_Exercise requirements_: Return the lines below word for word, from the line with "This screenshot has" through the last line, both included. Omit the pictures from your answer.

_Collected data_:
○ ○ ○ ○ ○
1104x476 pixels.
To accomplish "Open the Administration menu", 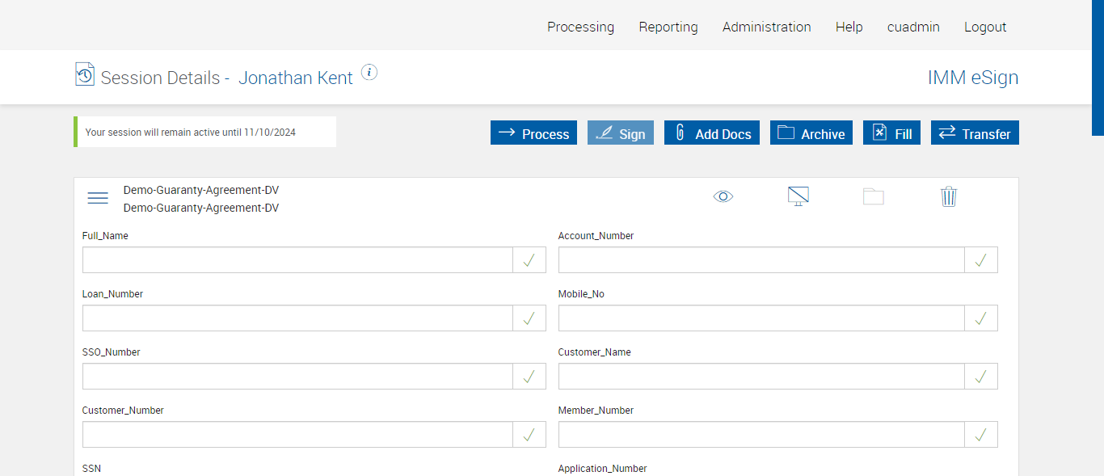I will [x=766, y=27].
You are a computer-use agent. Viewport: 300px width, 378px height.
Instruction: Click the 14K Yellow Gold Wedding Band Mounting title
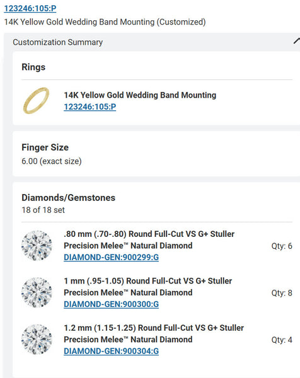pyautogui.click(x=140, y=95)
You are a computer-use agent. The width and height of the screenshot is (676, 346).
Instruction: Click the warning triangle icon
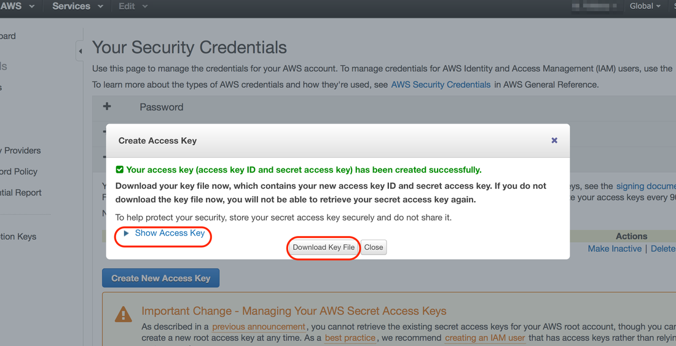click(124, 315)
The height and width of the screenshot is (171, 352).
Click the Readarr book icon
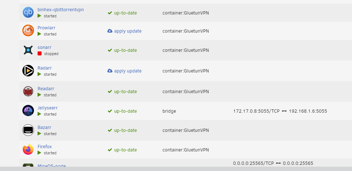28,91
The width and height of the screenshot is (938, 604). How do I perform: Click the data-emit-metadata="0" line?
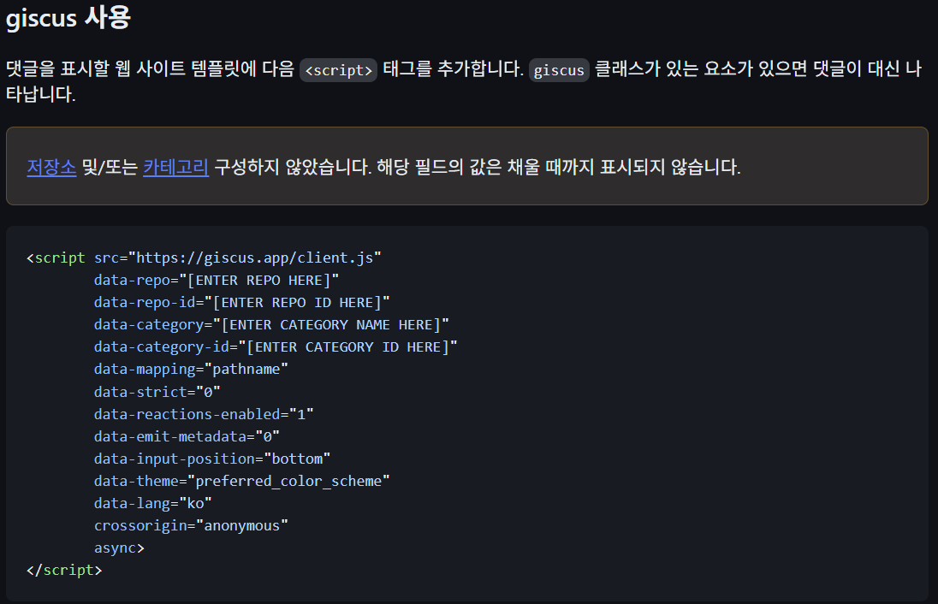(x=187, y=435)
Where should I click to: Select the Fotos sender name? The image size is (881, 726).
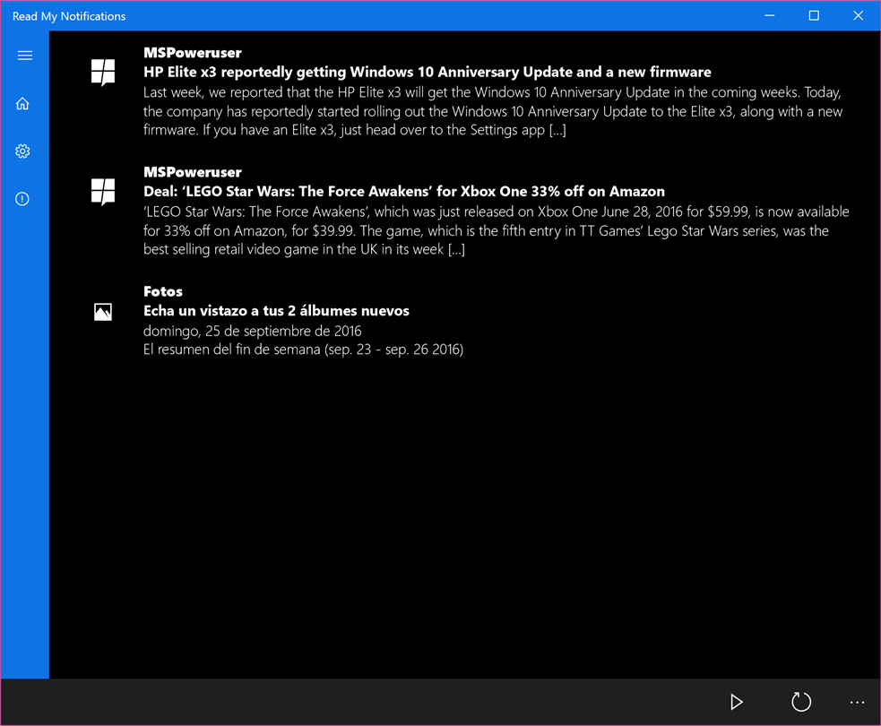click(163, 291)
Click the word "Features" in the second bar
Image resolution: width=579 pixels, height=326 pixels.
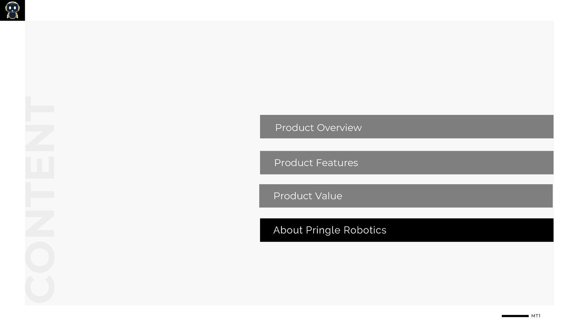pos(337,163)
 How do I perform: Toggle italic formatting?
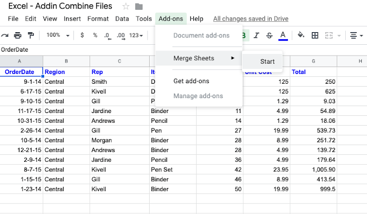coord(256,36)
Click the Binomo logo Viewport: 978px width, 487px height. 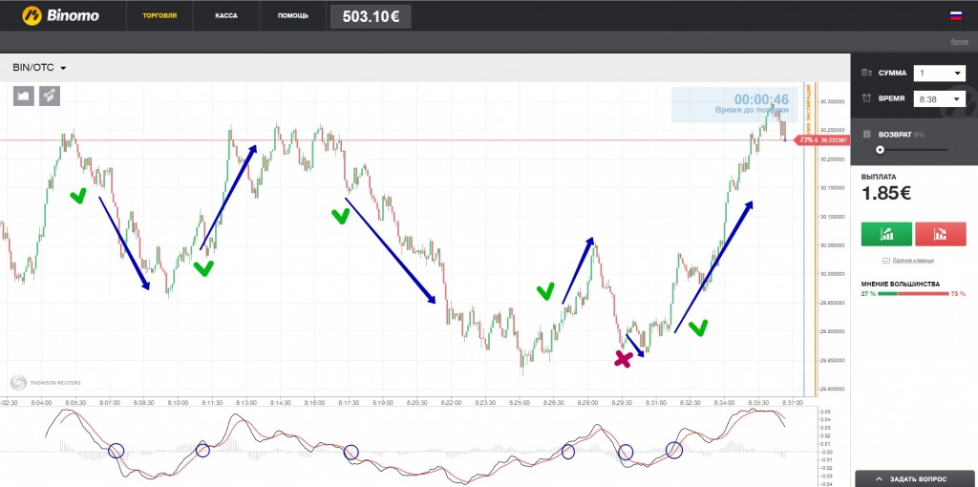(60, 15)
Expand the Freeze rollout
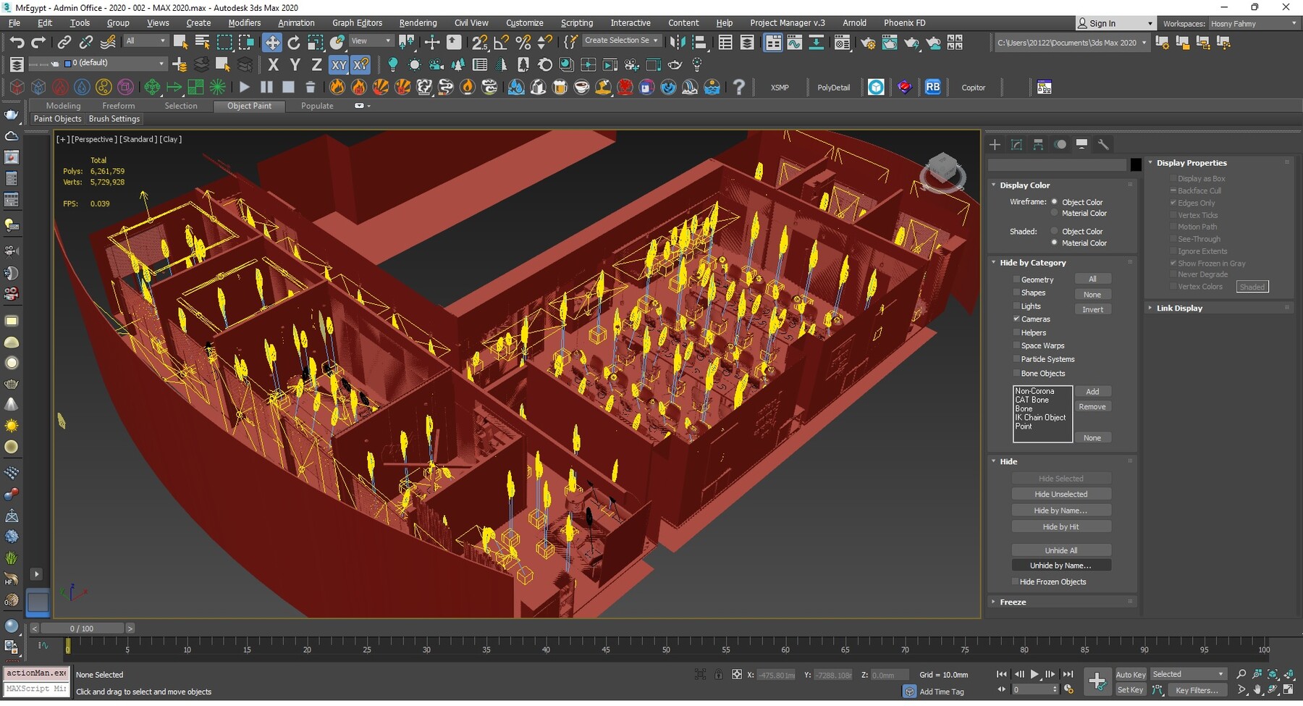The image size is (1303, 706). (1013, 602)
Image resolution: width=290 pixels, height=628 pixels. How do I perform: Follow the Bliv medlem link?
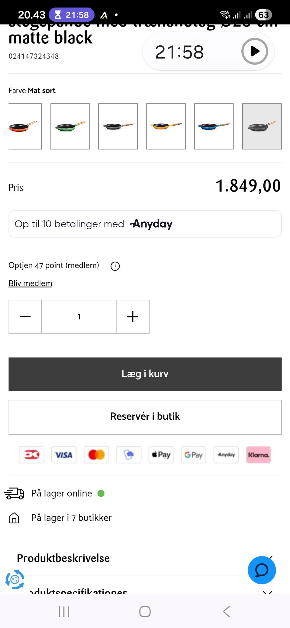[30, 283]
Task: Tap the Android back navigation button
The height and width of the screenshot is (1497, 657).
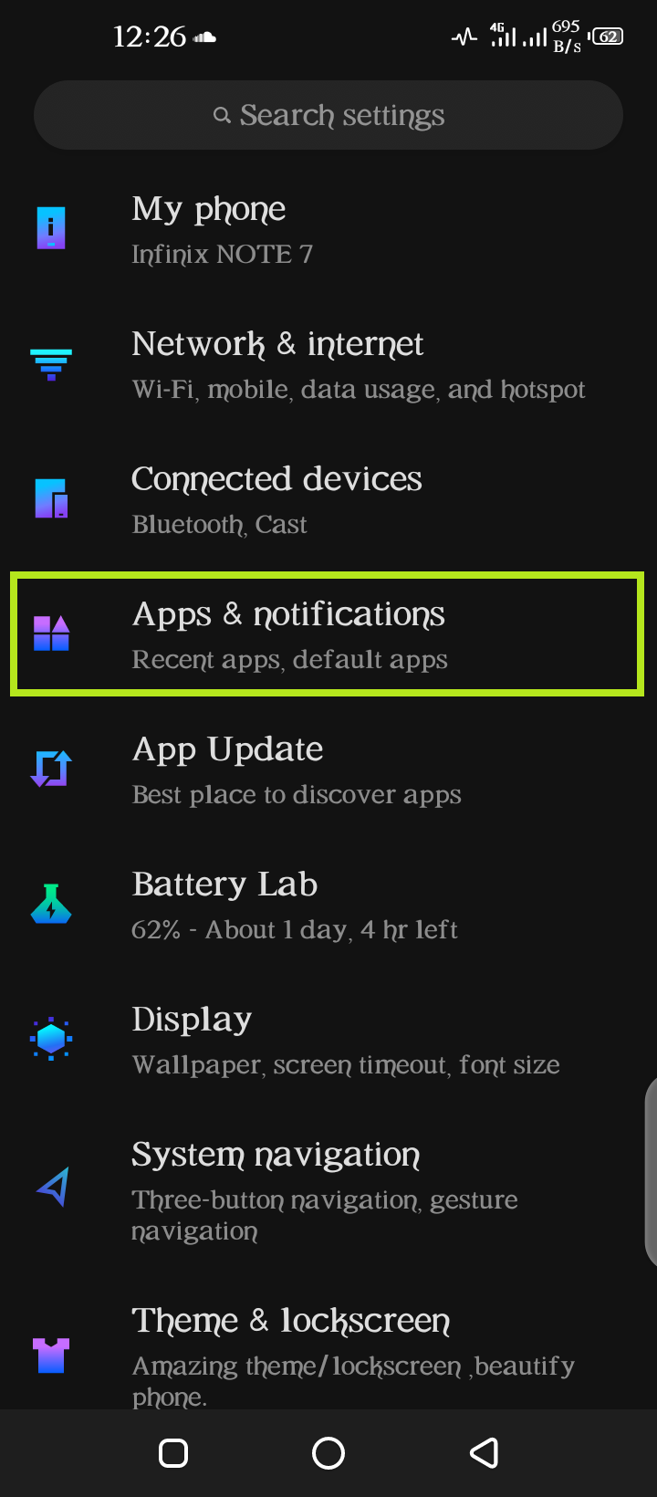Action: coord(484,1453)
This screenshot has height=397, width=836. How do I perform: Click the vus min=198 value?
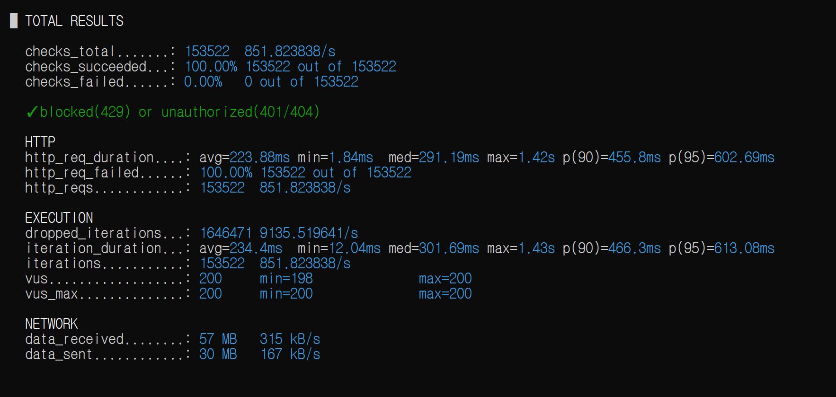point(286,278)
○ ○ ○ ○ ○
_Result for this exercise_:
This screenshot has height=397, width=836. How do I perform: Click the vus min=198 value?
point(286,278)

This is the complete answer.